FIG. 2 is a front cross-sectional view of a first layer welded portion.

FIG. 3 is a plan view of a first layer welded portion.

FIG. 4 is an explanatory diagram showing integration regions at Cf points and Cr points before and after the arc rotation position.

FIG. 5 is a graph showing the relationship between the groove width and the average welding speed during the first layer welding, and the optimum welding speed and groove width for the second and subsequent layers.

FIG. 6 is a waveform diagram of the arc voltage difference Sd during the first layer welding and the controlled welding speed.

FIG. 7 is a schematic diagram of a cross section of a rail joint welded according to the present invention.

FIG. 8 is an explanatory diagram showing a conventional back bead control method at the time of conventional first layer welding.

FIG. 9 is a front sectional view of a conventional first layer welded portion.

FIG. 10 is a plan view of a conventional first layer welded portion.

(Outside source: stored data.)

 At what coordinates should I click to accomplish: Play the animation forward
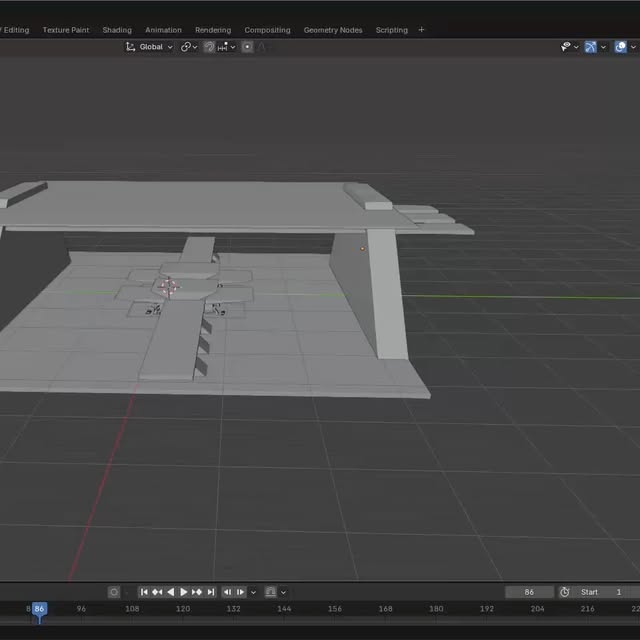(x=184, y=592)
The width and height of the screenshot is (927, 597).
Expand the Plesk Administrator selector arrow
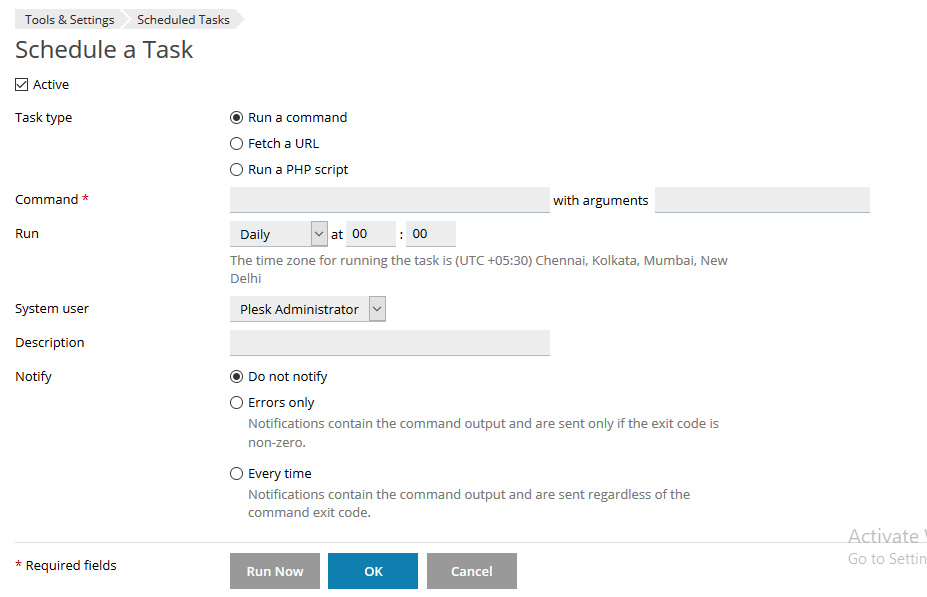coord(377,308)
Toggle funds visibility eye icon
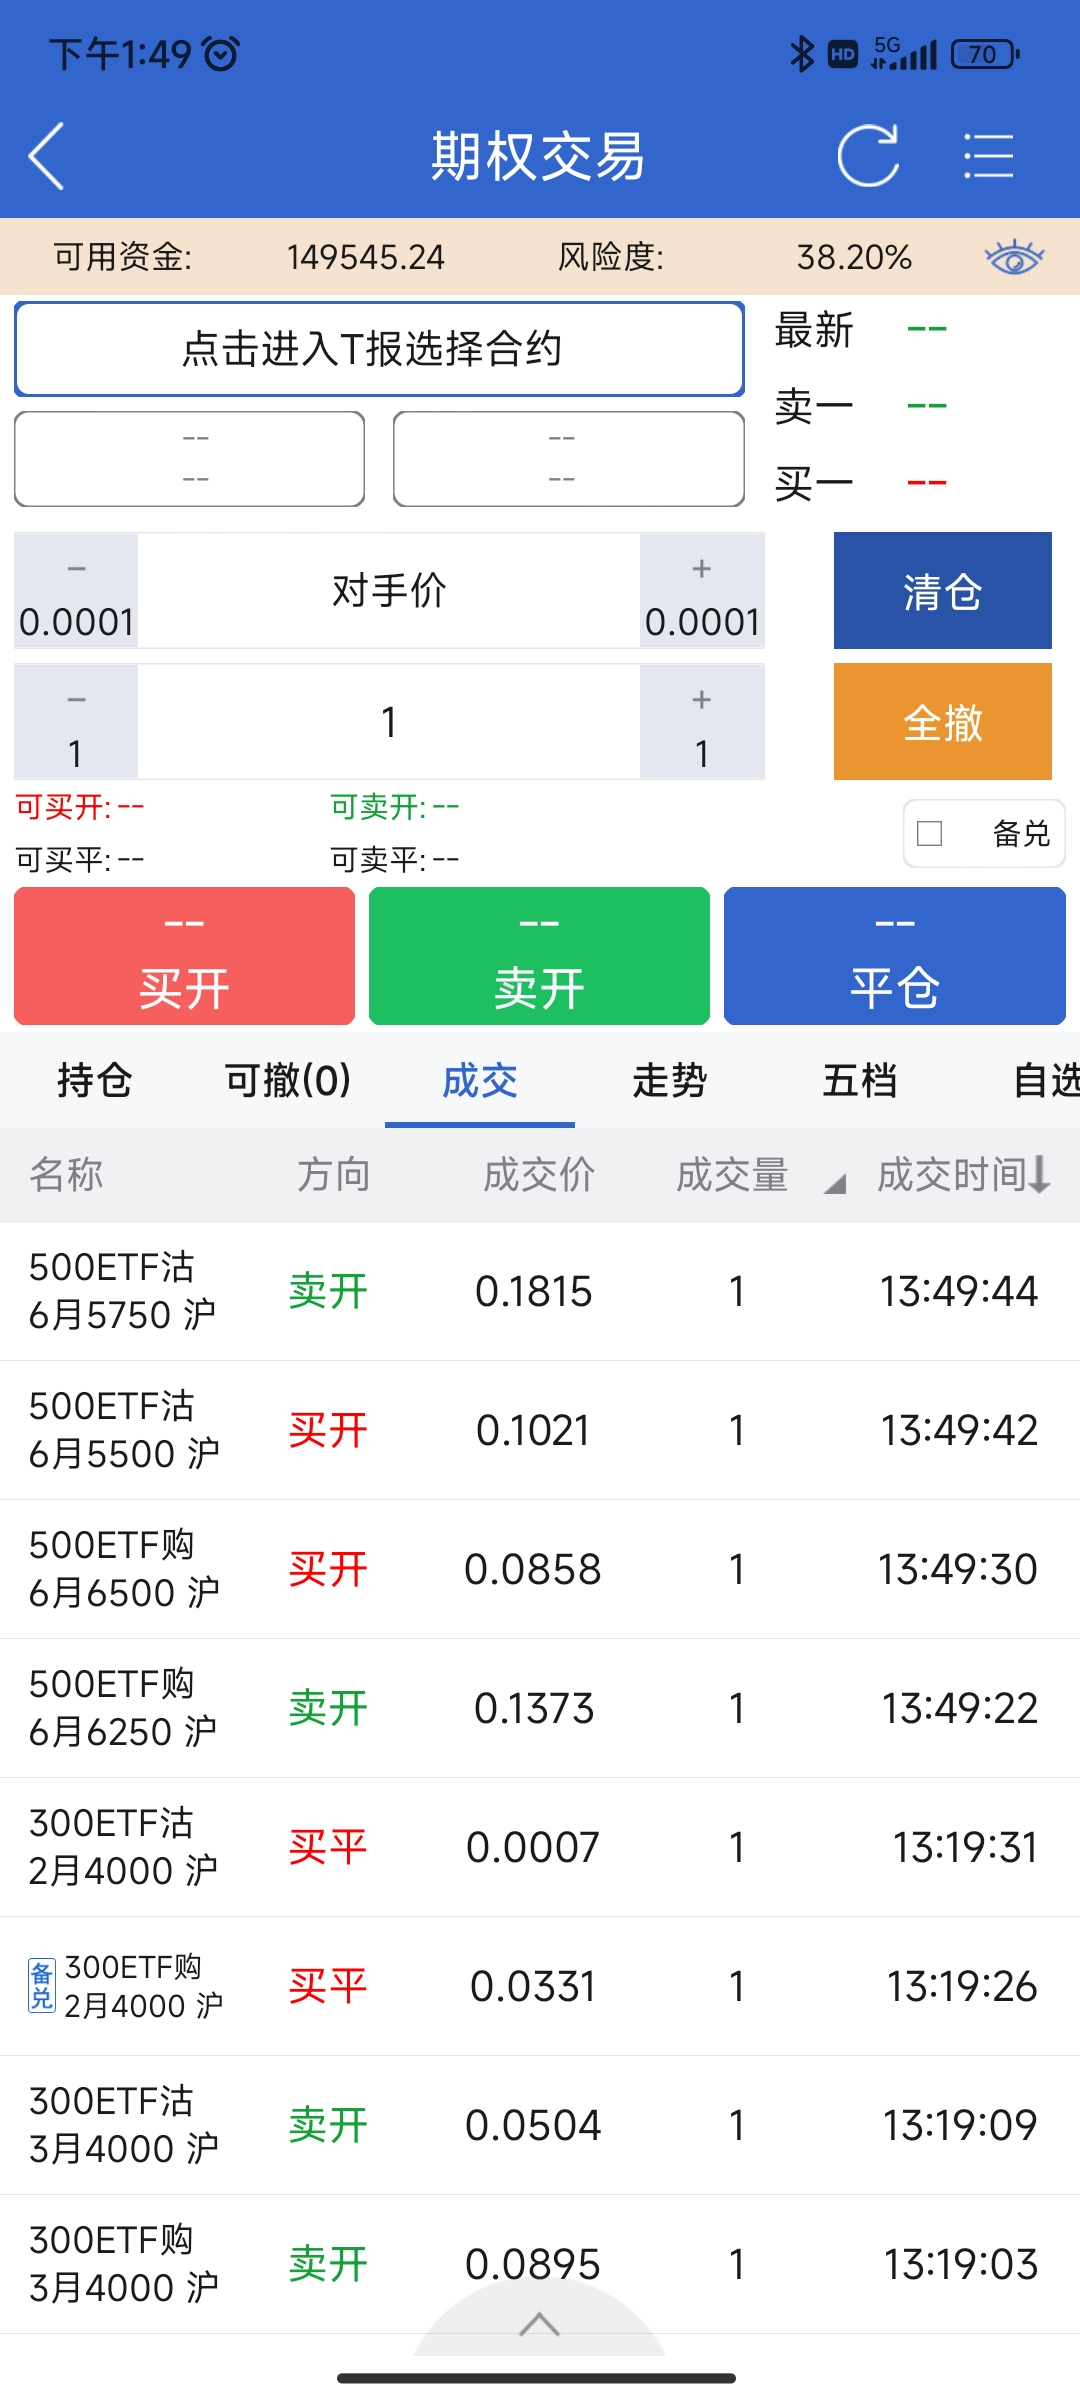 point(1014,258)
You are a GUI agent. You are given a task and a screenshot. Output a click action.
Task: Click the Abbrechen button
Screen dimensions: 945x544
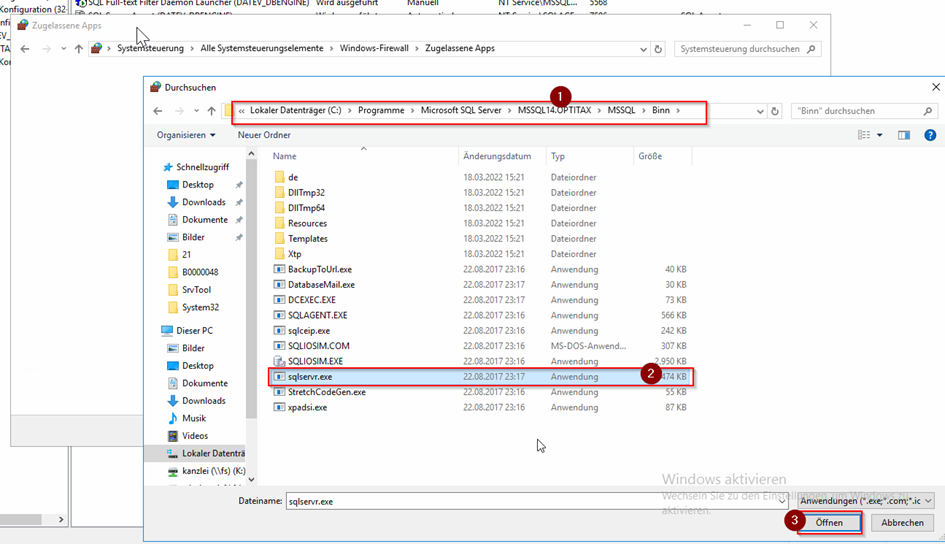[902, 523]
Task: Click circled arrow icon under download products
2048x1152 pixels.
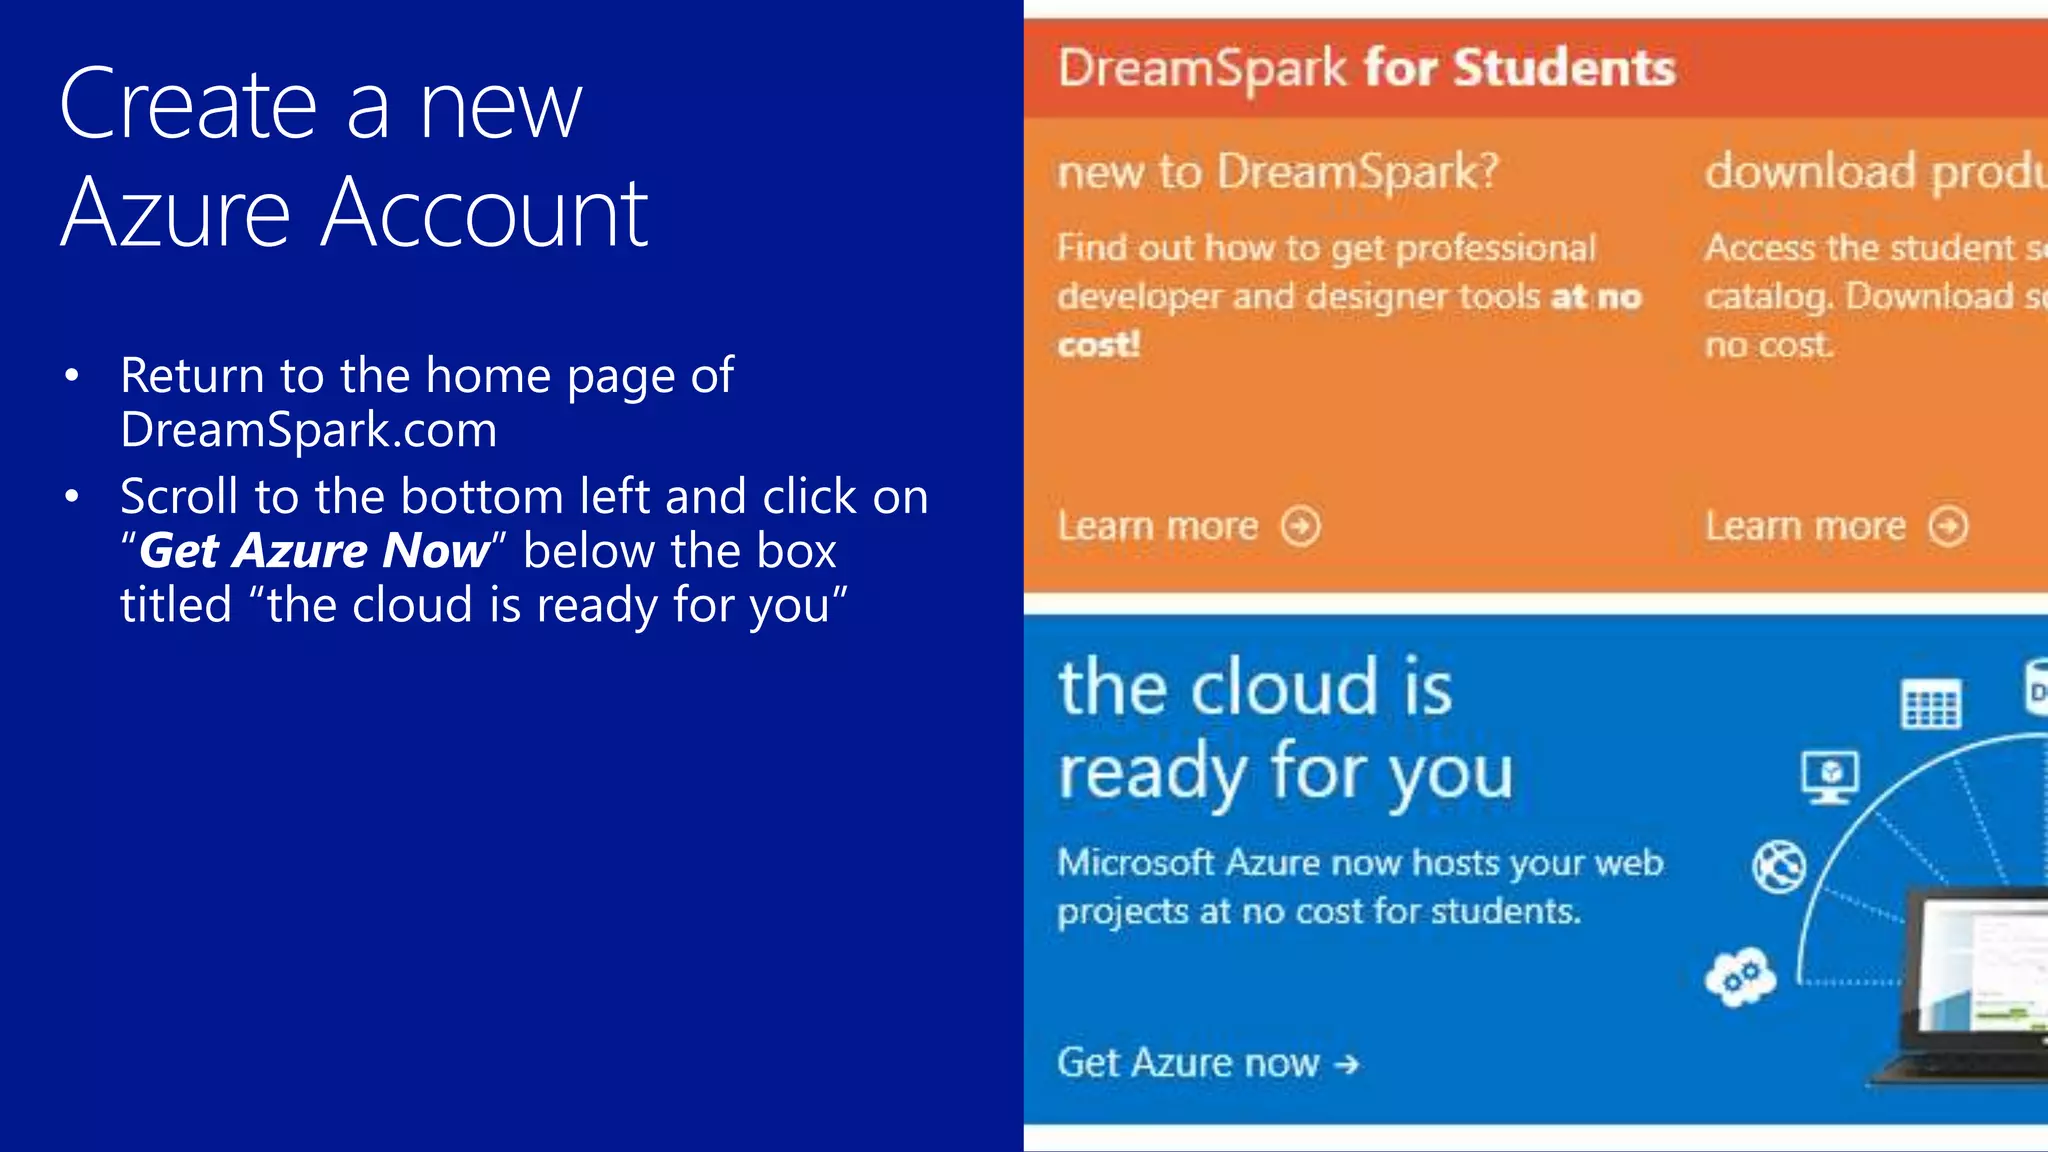Action: (x=1948, y=526)
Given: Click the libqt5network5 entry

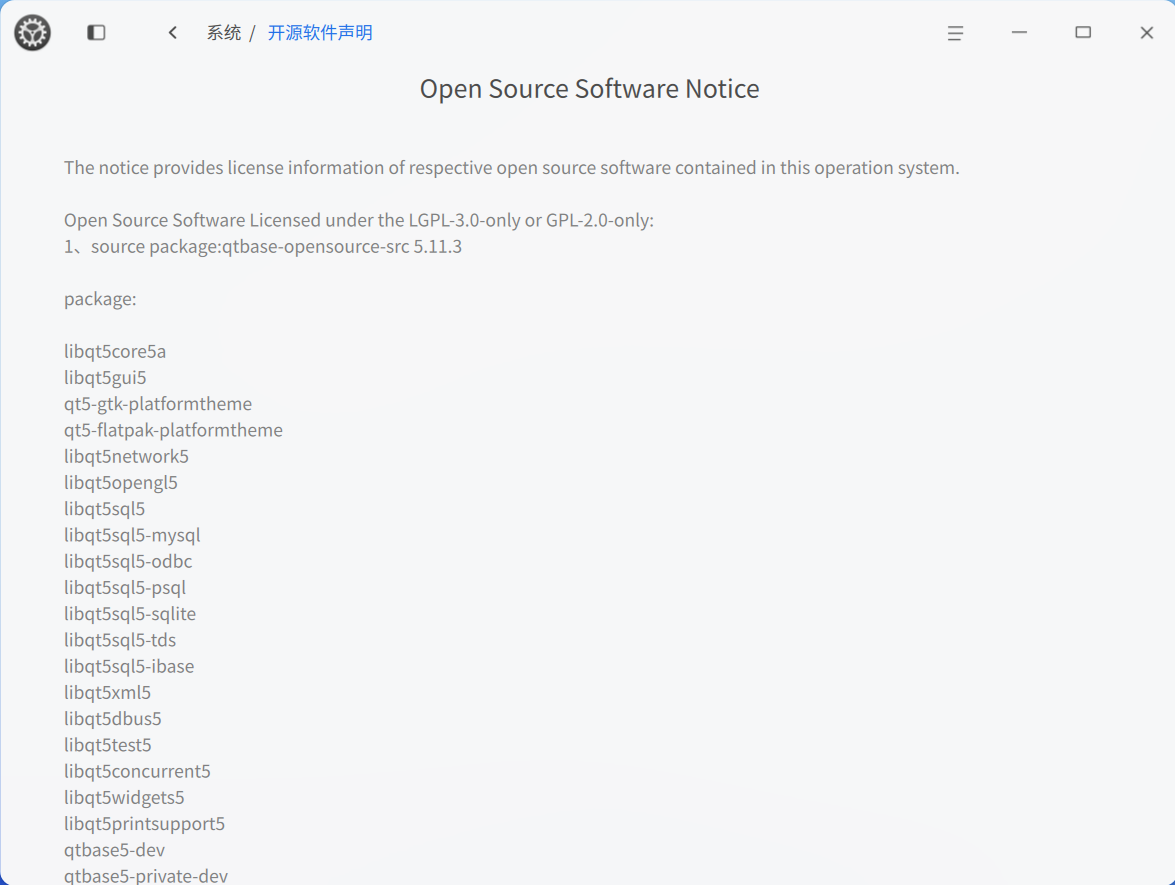Looking at the screenshot, I should [126, 456].
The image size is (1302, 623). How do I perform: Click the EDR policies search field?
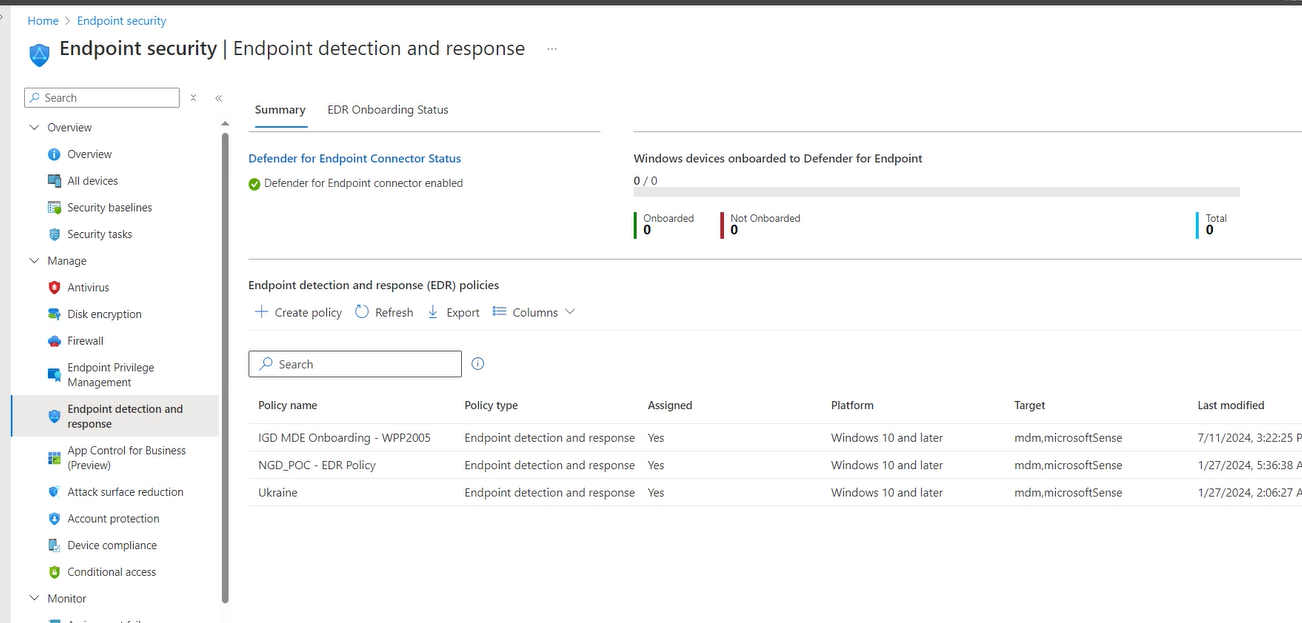coord(360,364)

FIG. 11 is a schematic cross-sectional view showing how welding defects are generated depending on whether the welding speed is suitable or not for the groove width.

[Explanation of symbols]

 1, 2 base material 3 narrow groove 4 backing material 10 electrode wire 11 arc 12 welding bead 13 molten pool 14 back bead 20 electrode nozzle 21 electrode tip 22 motor 23 gear mechanism 24 feeding roller 25 encoder 26 welding power source 27 voltmeter 28 ammeter

Claims (2)

[Claims] 1. In multi-layer arc welding in which a back bead is formed while controlling the welding speed during the first layer welding, and then the second and subsequent layers are welded, the average welding speed during the first layer welding is determined, and the average welding is performed. The groove width is estimated from the speed, and the optimum welding speed for the second and subsequent layers corresponding to the estimated groove width is determined from the relationship between the groove width and the optimum welding speed that has been obtained in advance. Method for determining welding speed in multi-layer arc welding. 2. An integrated value difference Sd (Sd = Scf-Sc) of arc voltage or welding current at arc rotation positions (Cf, Cr) before and after the welding advancing direction using a high-speed rotation arc welding method.
2. The method for determining the welding speed in multi-layer arc welding according to claim 1, wherein the welding speed during the first layer welding is controlled so that r) matches the reference value.